Exercise aim: Each record that follows must be reproduced exactly.

[Collected data]

=== Section Start ===

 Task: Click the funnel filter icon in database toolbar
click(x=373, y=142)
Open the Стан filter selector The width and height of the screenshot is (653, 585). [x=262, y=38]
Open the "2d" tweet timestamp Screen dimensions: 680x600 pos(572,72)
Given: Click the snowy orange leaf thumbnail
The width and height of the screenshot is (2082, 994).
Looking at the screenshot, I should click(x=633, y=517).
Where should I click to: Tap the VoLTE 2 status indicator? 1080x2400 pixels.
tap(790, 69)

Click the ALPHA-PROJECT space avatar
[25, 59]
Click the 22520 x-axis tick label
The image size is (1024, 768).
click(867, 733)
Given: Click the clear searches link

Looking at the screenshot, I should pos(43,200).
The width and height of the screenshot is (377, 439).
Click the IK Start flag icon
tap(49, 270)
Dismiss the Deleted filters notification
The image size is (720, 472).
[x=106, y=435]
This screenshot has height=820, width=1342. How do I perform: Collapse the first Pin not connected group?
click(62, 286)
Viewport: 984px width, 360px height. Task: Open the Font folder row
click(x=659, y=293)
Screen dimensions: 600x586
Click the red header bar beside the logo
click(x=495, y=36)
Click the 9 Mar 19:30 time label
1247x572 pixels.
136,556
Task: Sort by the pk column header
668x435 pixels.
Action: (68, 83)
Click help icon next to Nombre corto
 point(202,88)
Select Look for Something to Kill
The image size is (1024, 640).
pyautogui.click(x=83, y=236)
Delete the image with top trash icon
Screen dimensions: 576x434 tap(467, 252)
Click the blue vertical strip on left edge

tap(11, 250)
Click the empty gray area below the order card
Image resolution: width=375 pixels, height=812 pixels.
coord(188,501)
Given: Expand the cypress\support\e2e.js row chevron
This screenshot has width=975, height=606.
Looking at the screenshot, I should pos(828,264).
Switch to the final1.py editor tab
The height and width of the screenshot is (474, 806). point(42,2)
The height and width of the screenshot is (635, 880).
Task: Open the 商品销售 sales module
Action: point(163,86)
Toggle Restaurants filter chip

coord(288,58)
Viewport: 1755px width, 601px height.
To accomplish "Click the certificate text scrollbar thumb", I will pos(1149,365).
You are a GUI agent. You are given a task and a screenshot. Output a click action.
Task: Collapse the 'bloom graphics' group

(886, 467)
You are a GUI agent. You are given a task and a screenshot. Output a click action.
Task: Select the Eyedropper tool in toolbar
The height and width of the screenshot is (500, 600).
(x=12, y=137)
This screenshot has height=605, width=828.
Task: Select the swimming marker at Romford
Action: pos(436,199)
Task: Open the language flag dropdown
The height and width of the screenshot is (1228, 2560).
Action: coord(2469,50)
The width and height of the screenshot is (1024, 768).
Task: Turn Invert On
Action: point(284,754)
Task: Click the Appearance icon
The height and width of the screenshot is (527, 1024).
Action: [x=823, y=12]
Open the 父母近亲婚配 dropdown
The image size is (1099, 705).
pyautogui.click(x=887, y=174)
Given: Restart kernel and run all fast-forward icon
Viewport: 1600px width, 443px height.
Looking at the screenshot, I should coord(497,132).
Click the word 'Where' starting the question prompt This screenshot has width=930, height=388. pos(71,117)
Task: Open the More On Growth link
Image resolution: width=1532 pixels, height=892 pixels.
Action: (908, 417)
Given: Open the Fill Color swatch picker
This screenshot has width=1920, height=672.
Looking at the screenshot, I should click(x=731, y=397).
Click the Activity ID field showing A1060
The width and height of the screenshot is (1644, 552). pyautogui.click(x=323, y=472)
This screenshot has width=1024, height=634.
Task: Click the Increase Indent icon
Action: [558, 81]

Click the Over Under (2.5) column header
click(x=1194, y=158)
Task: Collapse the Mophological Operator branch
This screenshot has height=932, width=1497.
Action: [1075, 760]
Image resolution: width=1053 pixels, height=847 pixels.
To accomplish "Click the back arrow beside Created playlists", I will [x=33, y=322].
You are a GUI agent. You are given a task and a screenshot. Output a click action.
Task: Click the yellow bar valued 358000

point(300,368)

=== Section End ===

Exercise result:
 Task: Click the funnel filter icon in database toolbar
click(x=373, y=142)
Open the Стан filter selector The width and height of the screenshot is (653, 585). [x=262, y=38]
Open the "2d" tweet timestamp Screen dimensions: 680x600 pos(572,72)
Given: Click the snowy orange leaf thumbnail
The width and height of the screenshot is (2082, 994).
Looking at the screenshot, I should click(x=633, y=517).
Where should I click to: Tap the VoLTE 2 status indicator? 1080x2400 pixels.
tap(790, 69)

Click the ALPHA-PROJECT space avatar
[25, 59]
Click the 22520 x-axis tick label
The image size is (1024, 768).
click(867, 733)
Given: Click the clear searches link

Looking at the screenshot, I should pos(43,200).
The width and height of the screenshot is (377, 439).
Click the IK Start flag icon
tap(49, 270)
Dismiss the Deleted filters notification
The image size is (720, 472).
[x=106, y=435]
This screenshot has height=820, width=1342. How do I perform: Collapse the first Pin not connected group?
click(62, 286)
Viewport: 984px width, 360px height. Task: Open the Font folder row
click(x=659, y=293)
Screen dimensions: 600x586
Click the red header bar beside the logo
click(x=495, y=36)
Click the 9 Mar 19:30 time label
1247x572 pixels.
136,556
Task: Sort by the pk column header
668x435 pixels.
Action: (68, 83)
Click help icon next to Nombre corto
 point(202,88)
Select Look for Something to Kill
The image size is (1024, 640).
pyautogui.click(x=83, y=236)
Delete the image with top trash icon
Screen dimensions: 576x434 tap(467, 252)
Click the blue vertical strip on left edge

tap(11, 250)
Click the empty gray area below the order card
Image resolution: width=375 pixels, height=812 pixels.
coord(188,501)
Given: Expand the cypress\support\e2e.js row chevron
This screenshot has width=975, height=606.
Looking at the screenshot, I should pos(828,264).
Switch to the final1.py editor tab
The height and width of the screenshot is (474, 806). point(42,2)
The height and width of the screenshot is (635, 880).
Task: Open the 商品销售 sales module
Action: point(163,86)
Toggle Restaurants filter chip

coord(288,58)
Viewport: 1755px width, 601px height.
To accomplish "Click the certificate text scrollbar thumb", I will pos(1149,365).
You are a GUI agent. You are given a task and a screenshot. Output a click action.
Task: Collapse the 'bloom graphics' group

(886, 467)
You are a GUI agent. You are given a task and a screenshot. Output a click action.
Task: Select the Eyedropper tool in toolbar
The height and width of the screenshot is (500, 600).
(x=12, y=137)
This screenshot has height=605, width=828.
Task: Select the swimming marker at Romford
Action: pos(436,199)
Task: Open the language flag dropdown
The height and width of the screenshot is (1228, 2560).
Action: coord(2469,50)
The width and height of the screenshot is (1024, 768).
Task: Turn Invert On
Action: point(284,754)
Task: Click the Appearance icon
The height and width of the screenshot is (527, 1024).
Action: [x=823, y=12]
Open the 父母近亲婚配 dropdown
The image size is (1099, 705).
pyautogui.click(x=887, y=174)
Given: Restart kernel and run all fast-forward icon
Viewport: 1600px width, 443px height.
Looking at the screenshot, I should coord(497,132).
Click the word 'Where' starting the question prompt This screenshot has width=930, height=388. pos(71,117)
Task: Open the More On Growth link
Image resolution: width=1532 pixels, height=892 pixels.
Action: (908, 417)
Given: Open the Fill Color swatch picker
This screenshot has width=1920, height=672.
Looking at the screenshot, I should click(x=731, y=397).
Click the Activity ID field showing A1060
The width and height of the screenshot is (1644, 552). pyautogui.click(x=323, y=472)
This screenshot has width=1024, height=634.
Task: Click the Increase Indent icon
Action: [558, 81]

Click the Over Under (2.5) column header
click(x=1194, y=158)
Task: Collapse the Mophological Operator branch
This screenshot has height=932, width=1497.
Action: [1075, 760]
Image resolution: width=1053 pixels, height=847 pixels.
To accomplish "Click the back arrow beside Created playlists", I will [x=33, y=322].
You are a GUI agent. You are given a task and a screenshot. Output a click action.
Task: Click the yellow bar valued 358000

point(300,368)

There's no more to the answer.